From the beginning, Wu focused on making his process as transparent as possible. “I’ve always seen my in-house counsel role as that of a bridge and an interpreter,” Wu says. “I wanted to connect the executives with the scientists, since each group tends to have its own language and way of thinking. Even scientists from different disciplines don’t think the same way.” This was particularly true at Illumina, which, according to Wu, is both a biotechnology company and an engineering company. “Things here are being built, developed, and improved constantly, across all disciplines,” he says. “So we need to be able to speak a language that engages different parts of the organization.”

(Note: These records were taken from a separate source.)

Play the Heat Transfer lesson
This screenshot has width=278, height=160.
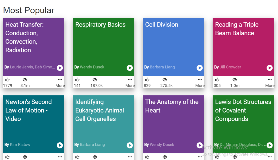tap(60, 68)
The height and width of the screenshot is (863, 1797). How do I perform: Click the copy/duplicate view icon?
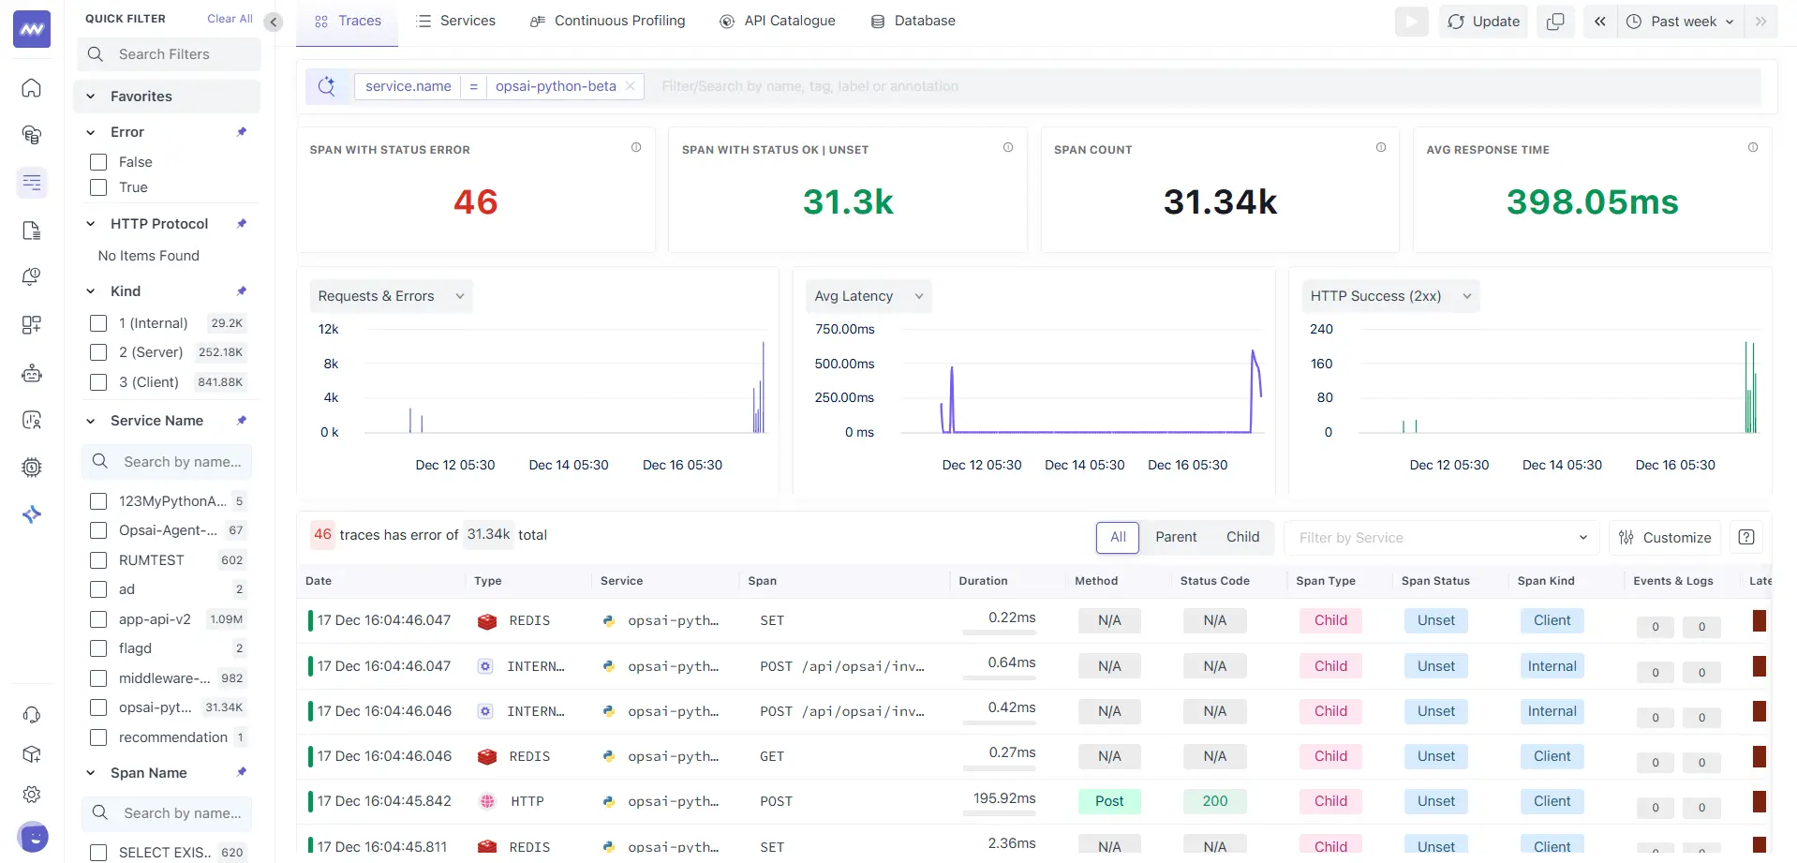coord(1555,22)
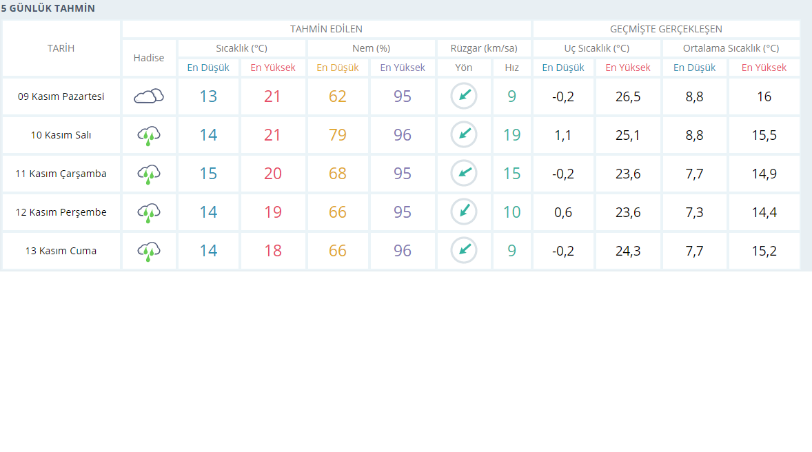
Task: Click the 09 Kasım Pazartesi date cell
Action: click(x=61, y=96)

As Wu worked to lead Illumina’s IP strategy and initiatives in the engineering space, he engaged the company’s scientists as well as its executives. He facilitated brainstorming sessions with the scientists and checked in with them about factors involved in making strategic decisions: how a technology was being used, how detectable the technology was, and whether it was being used by a competitor. At the same time, he included the non-scientist stakeholders in the decision-making process so that both sides were kept informed.
As the company’s technical expertise continued to expand, Wu found that his collaborative approach also helped him arrive at creative solutions to challenges. “By being willing to ask questions and embrace different ideas, I realized that we could often find synergy in different teams’ efforts,” Wu says. “That’s when the ideas really began to flow. We were able to come up with solutions that would not have existed had we not been willing to learn from each other.”
Wu has continued to build on that synergy, developing a portfolio-building strategy that’s particularly suited to Illumina’s engineering technology. For example, his team protects Illumina’s innovations with both utility patents and design patents, and it tailors the patent-filing strategy to the company’s commercial activity. And, as Illumina expands, Wu is working with the team to address new legal challenges in order to protect Illumina’s technologies around the globe.
This customized approach, Wu points out, is one of the reasons why having in-house counsel is so vital. “We are at the table when strategic decisions are made,” Wu says. “We are the interpreter of what’s happening inside and outside the company so that it can take a holistic approach to decision-making.”
Wu also makes clear, though, that he did not do all this alone, and he consistently celebrates the important roles of everyone on the IP team. “I came to Illumina because I knew it would allow me to learn and build at the same time,” Wu says. “All of us are learning together and learning from one another to achieve a sum greater than its parts. That has been an empowering experience.”